Additionally the present study reveals that early ampullary cancer is somewhat aggressive despite a reasonable prognosis. Recurrence occurred in a significant proportion of patients (18.2%) even after PD. All patients with recurrence presented with systemic recurrence, although locoregional recurrence was also observed, and finally died due to cancer progression. This implies that early ampullary cancer has an unpredictable tumor biology despite a good prognosis, which cannot be well explained. Furthermore, the possibility of recurrence, particularly of locoregional recurrence after ampullectomy would be higher than after PD.15,16,35 Therefore, until further information on the tumor biology of early ampullary cancer becomes available, local resection of ampullary cancer should be limited if conducted with curative intent.

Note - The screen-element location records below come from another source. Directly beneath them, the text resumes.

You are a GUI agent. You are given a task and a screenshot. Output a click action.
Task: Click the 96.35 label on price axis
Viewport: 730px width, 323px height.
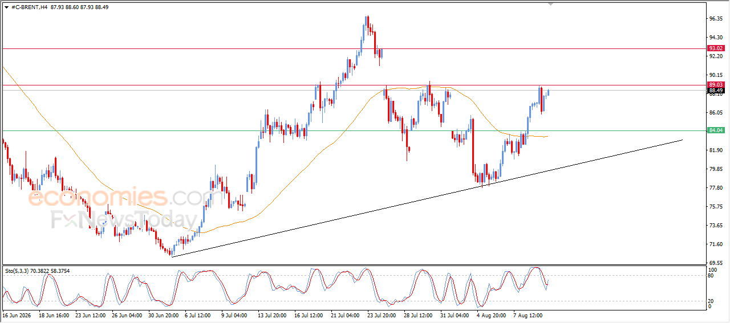(x=716, y=18)
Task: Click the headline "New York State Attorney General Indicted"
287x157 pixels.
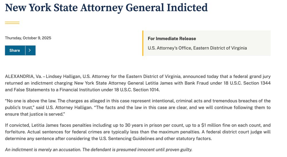Action: coord(106,8)

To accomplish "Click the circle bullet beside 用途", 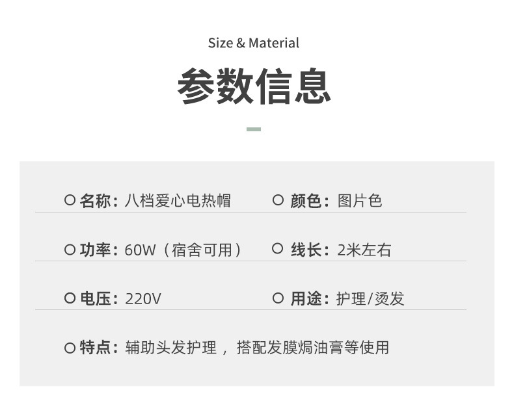I will 278,298.
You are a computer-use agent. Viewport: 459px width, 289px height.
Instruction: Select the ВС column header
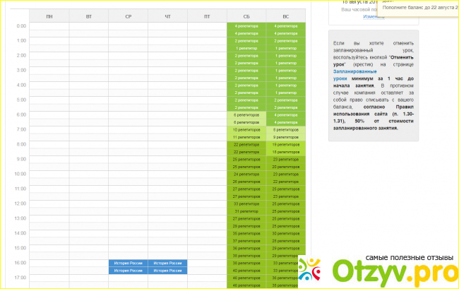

However, among those patients with early ampullary cancer, all patients with pTis cancer (5 of 67, 7.5%) survived without recurrence and, furthermore, showed none of risk factors for failure after ampullectomy. This finding seems to indicate that ampullectomy is indicated in patients with pTis cancers. However, not only do pTis cancers account for small proportion of early ampullary cancers, but also their accurate distinction from pT1 cancers using preoperative diagnostic method is believed nearly impossible. So it would be both clinically difficult and meaningless to select patients with Tis cancer from all patients with ampullary cancer for ampullectomy.

CONCLUSION

This study suggests that, despite a fairly good prognosis for early ampullary cancer, ampullectomy does not offer an alternative to PD even in early ampullary cancer, due to the high possibility of local recurrence. PD should be preferably performed for adequate radical resection, and ampullectomy should be reserved for pTis cancers or pT1 cancers sized 1.0 cm or less in patients with a high operative risk; however, operative curability cannot be guaranteed.